Flaky Test Process


Overview

Having dependable test suites is a requirement for decreasing time to value through more frequent edx-platform deployments. This translates to flaky tests no longer being an acceptable nuisance.  Instead, our tests need to be 100% trustworthy in our Continuous Integration (CI) and (near)-Continuous Deployment (CD) systems.

What is a flaky test? A flaky test is one that sometimes passes and sometimes fails. Most flaky tests are flaky because of how the test was written, and not due to an actual bug. However, that is not a certainty.

The flaky test process is to delete the flaky test using the process defined below.

Consequences of this process

This process has the following consequences:

  • Test suites become dependable. We can rely on them for deployments. You can rely on them with your PRs.

  • We save lots of people and compute resources that were wasted on flaky tests.

TASK DESCRIPTION:
Retype the flaky test process text word for word, everything from "Having dependable test" down to "on flaky tests.".

DATASET EXCERPT:
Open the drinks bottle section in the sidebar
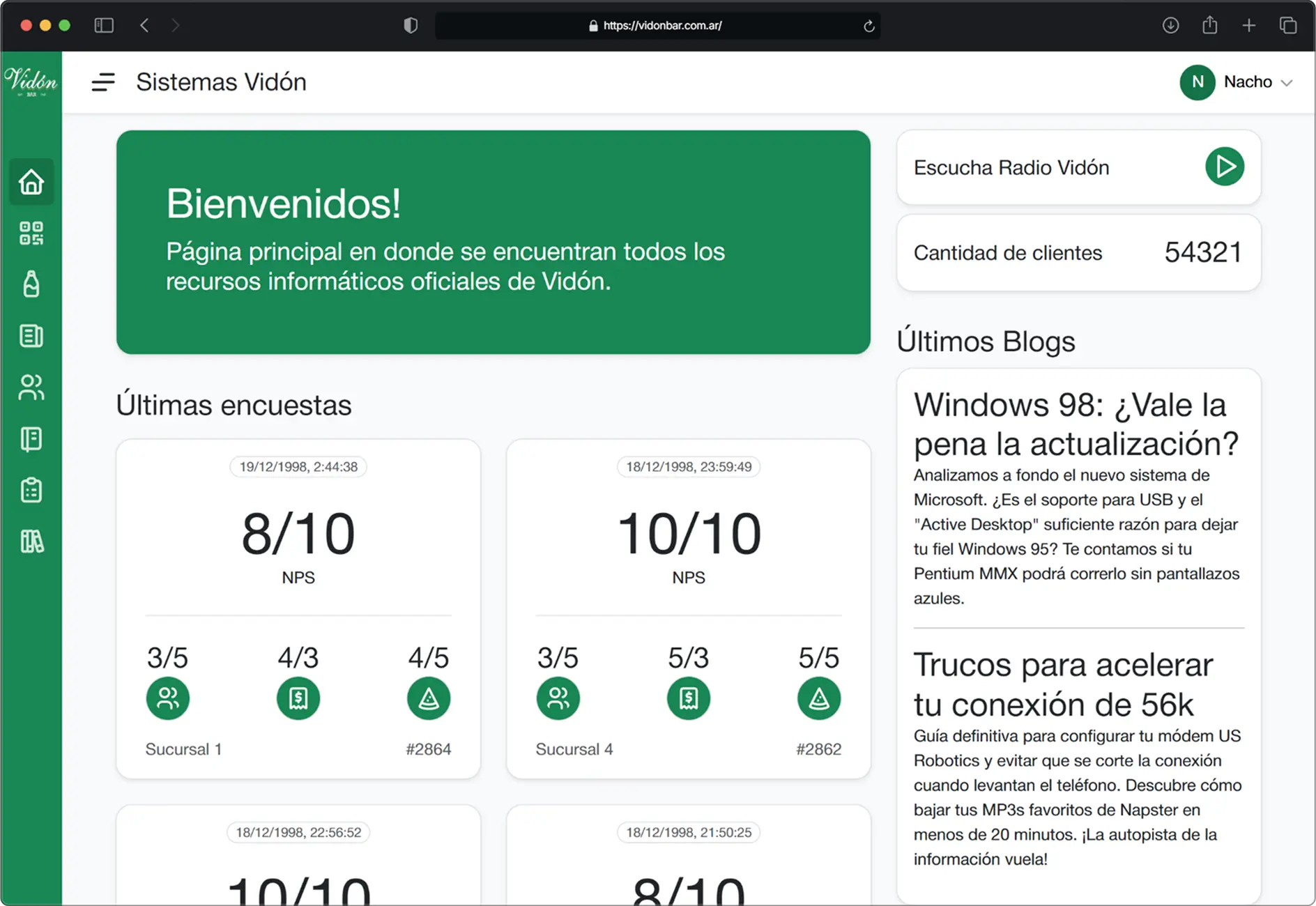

TASK SOLUTION:
Having dependable test suites is a requirement for decreasing time to value through more frequent edx-platform deployments. This translates to flaky tests no longer being an acceptable nuisance.  Instead, our tests need to be 100% trustworthy in our Continuous Integration (CI) and (near)-Continuous Deployment (CD) systems.

What is a flaky test? A flaky test is one that sometimes passes and sometimes fails. Most flaky tests are flaky because of how the test was written, and not due to an actual bug. However, that is not a certainty.

The flaky test process is to delete the flaky test using the process defined below.

Consequences of this process

This process has the following consequences:

  • Test suites become dependable. We can rely on them for deployments. You can rely on them with your PRs.

  • We save lots of people and compute resources that were wasted on flaky tests.